Pensar en prevención y promoción de salud mental en niños y adolescentes es pensar en primer lugar en la familia, en un hogar emocionalmente continente y estable con dinámicas vinculares y prácticas educacionales saludables; un hogar con un bajo nivel de estrés en los adultos y capacidad para lidiar con los problemas o conflictos que inevitablemente se darán durante la crianza de nuestros hijos.

En el largo y arduo camino que nos lleva a convertirnos en madres y padres, intervienen múltiples variables. Nuestra propia historia y cómo hemos sido criados es una de ellas, muy importante, pero no la única.

Desde el momento mismo del nacimiento nos enfrentamos a bebés y luego a niños con su propio temperamento.
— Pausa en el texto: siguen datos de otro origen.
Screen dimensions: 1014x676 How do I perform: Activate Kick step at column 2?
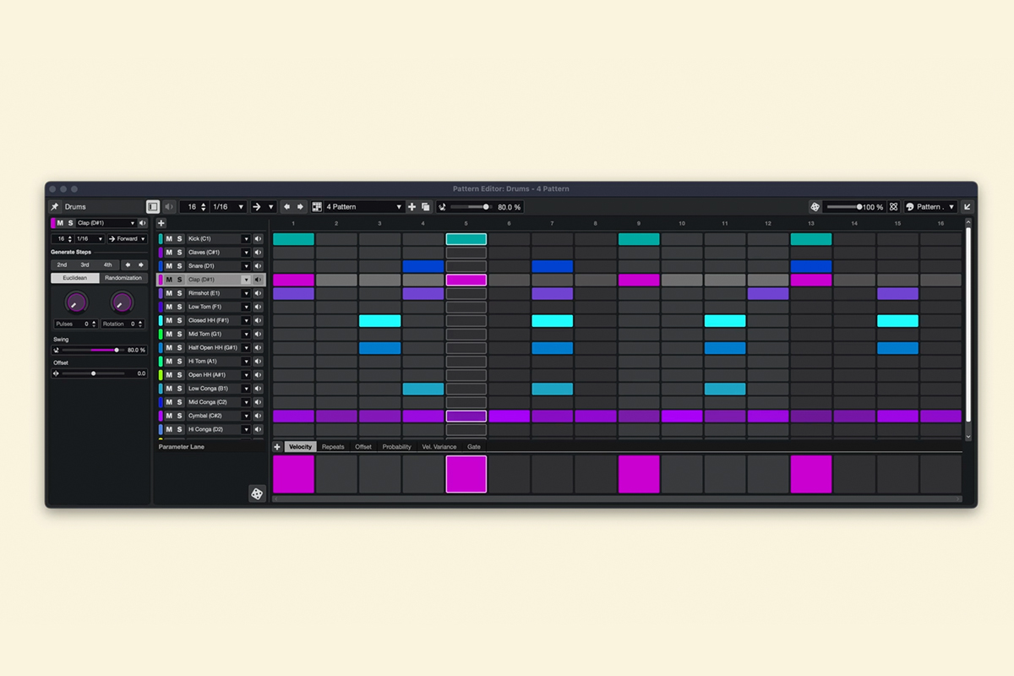[x=336, y=239]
Amarlos incondicionalmente y aceptarlos tal como son (hijo real vs. hijo fantaseado), entenderlos y valorarlos, son los cimientos para cuidarlos, protegerlos, guiarlos y educarlos con el fin de que se conviertan en personas capaces de vivir felices en el mundo en el que nos ha tocado vivir.

Establecer vínculos de apego seguro para que crezcan y se desarrollen en un marco de tranquilidad, sabiendo que estamos allí, disponibles para escucharlos y pensar juntos. Ser padres confiables que los habilitamos a hacer por ellos mismos lo que son capaces de hacer, cada vez con mayor autonomía e independencia, resulta imprescindible.

Vamos así transmitiendo, casi sin darnos cuenta, nuestros valores, siempre más por cómo actuamos que por lo que decimos

Satisfacer sus necesidades básicas tales como alimentación, sueño, y escolarización es solo una pequeña parte de la crianza. La puesta adecuada de límites con coherencia y en sintonía de ambos padres, el establecer vínculos a través del diálogo, la comunicación y la confianza, el desarrollo de la empatía, imprescindible para aprender a entender las emociones de los demás y expresar las propias, el tiempo de calidad que compartimos, el comer juntos, el promover el juego, los paseos y las salidas al aire libre... Investigar, crear, proyectar, realizar actividad física y estimular su socialización son también factores de protección. Un hogar organizado, con reglas y predecible en cuanto a rutinas, contribuye enormemente en el normal desarrollo infantil.

No desconocemos lo apabullante que resultan en estos tiempos los permanentes estímulos tecnológicos (computadoras, tablets, celulares, redes sociales, Play Station, entre otros), así como el acceso al alcohol y las distintas sustancias psicoactivas al alcance de todos. Es en este escenario en el cual debemos redoblar nuestro esfuerzo para poder moderar y dosificar su uso; aprender con ellos a través del diálogo directo y reflexivo a equilibrar, evitando el exceso y uso abusivo y adictivo, siempre buscando y ofreciendo alternativas saludables en función de su normal crecimiento y desarrollo.

Antes de finalizar, desearía aclarar que esta breve reseña solo pretende mencionar o pincelar conceptos, cada uno de los cuales ameritaría ser abordado en profundidad. El objetivo es, entonces, que sirva como una invitación a la reflexión.

La crianza como padres conlleva un desafío tal que es no sólo válido, sino también recomendable apoyarnos en ayuda externa de ser pertinente, ya sea con familiares, amigos, o profesionales de la salud.